“Something else was happening on the Crotona Park Sandlot. Hymie wasn’t simply falling in love with baseball; he was becoming an American… The national pastime ushered Hymie into the culture by a means his Romanian-born, Yiddish-speaking parents couldn’t.” (from the chapter “Bruggy: The Pride of Crotona)
Opening with an agonizing Hank (Hymie) Greenberg sitting in the Detroit Tigers’ locker room on September 10, 1934 prior to a game with the Boston Red Sox, author John Rosengren sets in motion the larger theme and story of Major League Baseball’s first, and probably foremost, Jewish star for the agony that Greenberg was experiencing that day was not due to his performance the day before nor even that day, it was an agony of faith verse work. September 10, 1934 was Rosh Hashanah, the Jewish New Year, and Greenberg was torn between honoring his people, especially his parents, and honoring his teammates.
This tension, between a game that reflected America’s offers for success and fame (as well as the ridicule and bigotry for any one who was different, as Hank would experience) and Greenberg’s Jewish heritage is what Rosengren deals with as he tells Greenberg’s story from the sandlot fields at Crotona Park in the Bronx; to his success on the field with Detroit, before and after a four year stint in the Army Air Corps during World War 2; to his post-playing involvement with baseball and the legendary and innovative baseball owner Bill Veeck.
This is a telling of a personal man, a “private man” Rosengren indicates, in a public profession. And the author tells the story with an awareness that fame and fortune has always been a mixed blessing and definitely was for Rosengren as illustrated in both the strong emotions regarding Greenberg’s draft status in 1941 and his desire to play for the Tigers before serving verses the accolades which came as he flirted with Babe Ruth’s 60 home run record with 58 of his own in 1938.
But Rosengren also gives us the larger picture against which Greenberg played. Interweaving the deteriorating events of the 1930’s in Europe as Hitler came to power and the oppression of the Jewish population began to increase in both frequency and intensity, Rosengren writes of Greenberg’s increasing popularity as his bat defined his success and as his success as a Jew began to tear down the walls of prejudice regarding the Jewish athleticism. This larger picture provides us with an understanding of just how much was truly riding on Greenberg’s shoulders… and bat.
Yet there is also the element of the game “America’s pastime” in Rosenberg’s writing as the generation of players who Greenberg followed -Babe Ruth and Lou Gehrig to name two – were passing from the game. The voices of the fans, some Jewish and some long time friends of Greenberg himself, are part of this element as well. And Rosengren illustrates this in a poignant moment when a seventeen-year-old Detroit native, Fred Rice, rode the street car on May 2, 1941 to Briggs (later Tiger Stadium) Stadium to see if he could again usher at the game. Rice was picked and stationed behind the visitor’s dugout on the first-base side.
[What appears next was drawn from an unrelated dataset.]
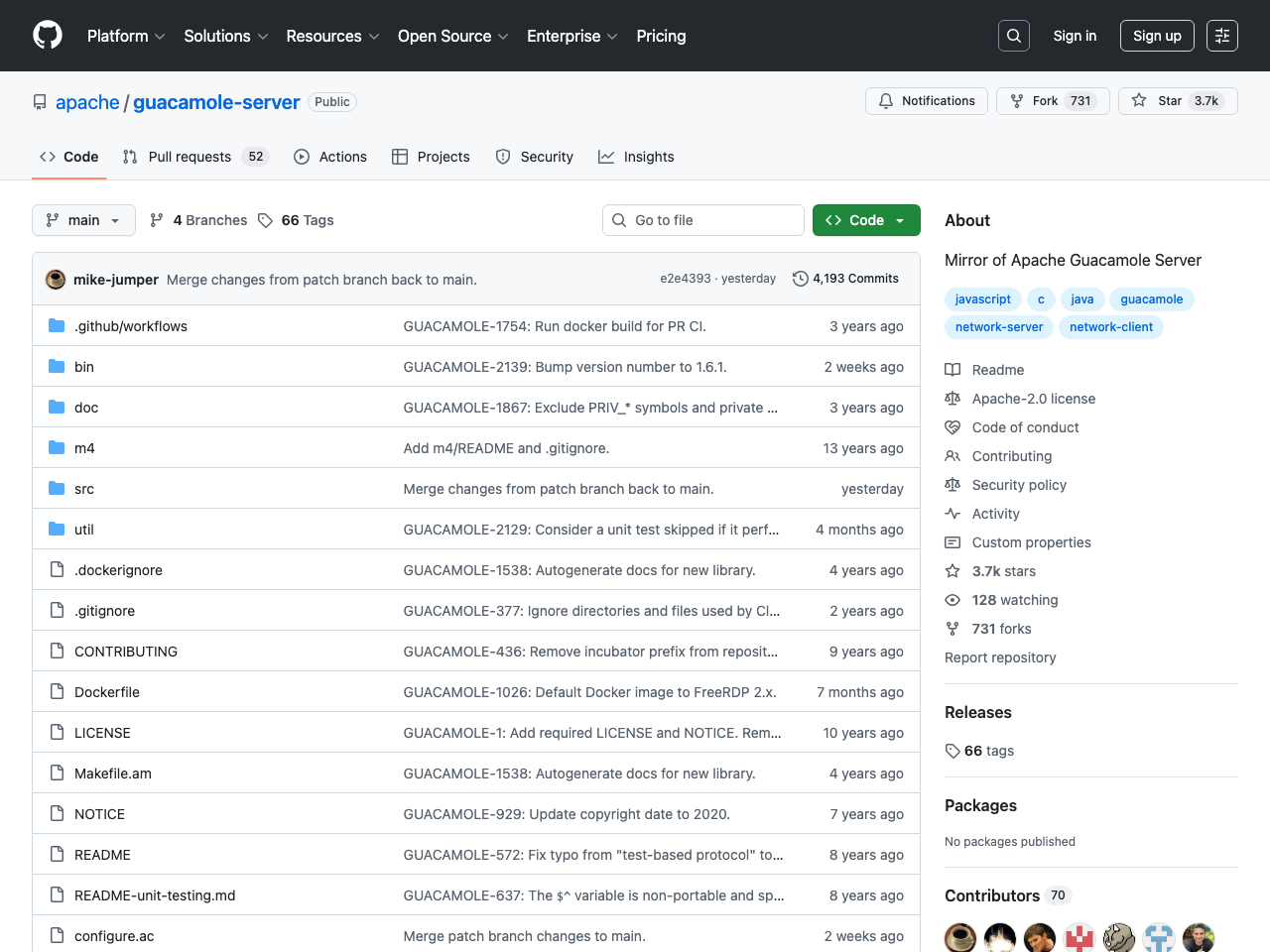
Task: Open the search panel via magnifier icon
Action: [x=1013, y=36]
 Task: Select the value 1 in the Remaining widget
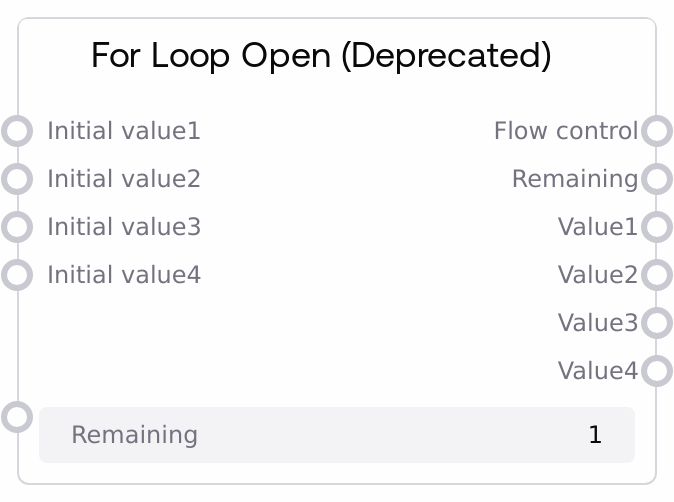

He watched the Yankees take infield practice and thought that something didn’t look right with Gehrig at first. Lou scooped up a ground ball and threw it to Bill Dickey, but his throw bounced weakly in front of the catcher. Gehrig walked off the field and passed in front of Fred. The boy waved and said, “Hi Lou.” Gehrig looked up, smiled his sad smile at Fred and ducked into the dugout. Fred did not realize it immediately, but that was the last time Lou Gehrig appeared on the field as a ball player.”
Hank Greenberg: Hero of Heroes is book about baseball and more. It is about integration, prejudice, fame, and failure. It is about a man, driven relentlessly to succeed (and he trained to succeed as well), who did not just carry “his people” but a team and a city, and I think, a nation during a time that was troubled and eventually at war. Just as he did on September 10, 1934, when, in the bottom of the ninth, he hit a home run to win the game.
I rate this book a ‘great’ read.
Hank Greenberg: Hero of Heroes is to be released on March 5, 2013 by NAL Press.
Note: I received a galley copy of this book from the publisher NAL (New American Library) via Net Galley in exchange for a review. I was not required to write a positive review.